Two captures were run against the live model:

  • Chat session: A short interactive session — low concurrency, variable cadence, 56 s total. Reflects real conversational use.
  • Scripted benchmark: 5-minute sustained load driver — rotating batch of 15 long-form technical prompts at 1.5 s cadence. Reflects peak throughput.
MetricChat sessionBenchmark (5 min)
Peak tok/s67.167.0
Avg tok/s (under load)18.752.9
Avg TTFT1668 ms758 ms
Min TTFT1502 ms538 ms
Max TTFT1871 ms1165 ms
GPU 0 util (avg)30.2%88.8%
GPU 1 util (avg)30.1%88.7%
VRAM per GPU259.6 GB259.6 GB
Avg power (both GPUs)664 W788 W
Peak power828 W839 W
GPU temp65 °C65 °C

The lower avg utilisation in the chat session reflects idle gaps between conversational turns; peak throughput is identical at ~67 tok/s in both runs, indicating the hardware ceiling rather than a software one.

Generation throughput

Trinity generation throughput — scripted benchmark

Generation and prompt-ingest tok/s over the 5-minute benchmark. The model sustains ~53 tok/s average at continuous load, peaking at 67 tok/s.

Per-GPU compute utilisation

Trinity per-GPU utilisation — scripted benchmark

GPU 0 and GPU 1 track each other closely throughout the benchmark — TP=2 distributes attention and FFN layers symmetrically across both MI350Xs.

Per-GPU VRAM

Trinity per-GPU VRAM — scripted benchmark

Both GPUs hold 259.6 GB — model weights sharded evenly, plus KV cache. 90.2% of HBM3e is occupied at rest, leaving ~26 GB headroom per GPU for active KV cache during generation.

Per-GPU power

Trinity per-GPU power — scripted benchmark

Power draw during active generation peaks at ~420 W per GPU, for a combined chassis draw well under the MI350X's 750 W TDP per card.
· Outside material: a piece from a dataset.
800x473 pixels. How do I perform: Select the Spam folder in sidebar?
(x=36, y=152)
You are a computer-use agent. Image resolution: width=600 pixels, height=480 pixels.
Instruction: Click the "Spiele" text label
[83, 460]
Idle between prompts returns to ~300 W.

Latency

Trinity latency — scripted benchmark

Cumulative average TTFT and E2E latency over the benchmark. TTFT settles to ~758 ms avg once the KV cache is warm; E2E tracks request length as expected.

KV cache utilisation

Trinity KV cache utilisation — scripted benchmark

KV cache occupancy rises as requests pile up during the sustained load phase. The queue depth stays near zero — the model keeps pace with the 1.5 s prompt cadence.

8. Teardown

bash
# Stop the container
ssh -i ~/.ssh/spinifex-key ubuntu@$INSTANCE_IP 'docker stop trinity'

# Terminate the instance — releases the 2× MI350X back to the Spinifex pool
aws ec2 terminate-instances --instance-ids "$INSTANCE_ID"

The two MI350Xs are immediately available to Spinifex for a new workload once the instance terminates.

9. Conclusion

Trinity Large Preview demonstrates that frontier-class open-weight models are now within reach of a two-GPU bare-metal setup. The MoE architecture is crucial: 400B total parameters with only 13B active per token means the model generates at ~53 tok/s sustained and peaks at 67 tok/s on a pair of MI350Xs — throughput that would be difficult to match with a dense model of comparable quality at that memory footprint.

Combining this with Spinifex as the infrastructure layer allows teams to own the entire workflow. Provisioning a g7e.12xlarge instance, pulling a 400 GB model, and serving it through vLLM took a handful of standard aws ec2 commands and a single docker run. The same workflow runs identically on any Spinifex-managed bare-metal node, with the GPUs returned to the pool when instances terminate.

For teams evaluating Trinity for production agentic workloads — tool calling, structured outputs, long-context reasoning — this represents a credible self-hosted deployment path: open weights, Apache 2.0 license, owned hardware and familiar tooling.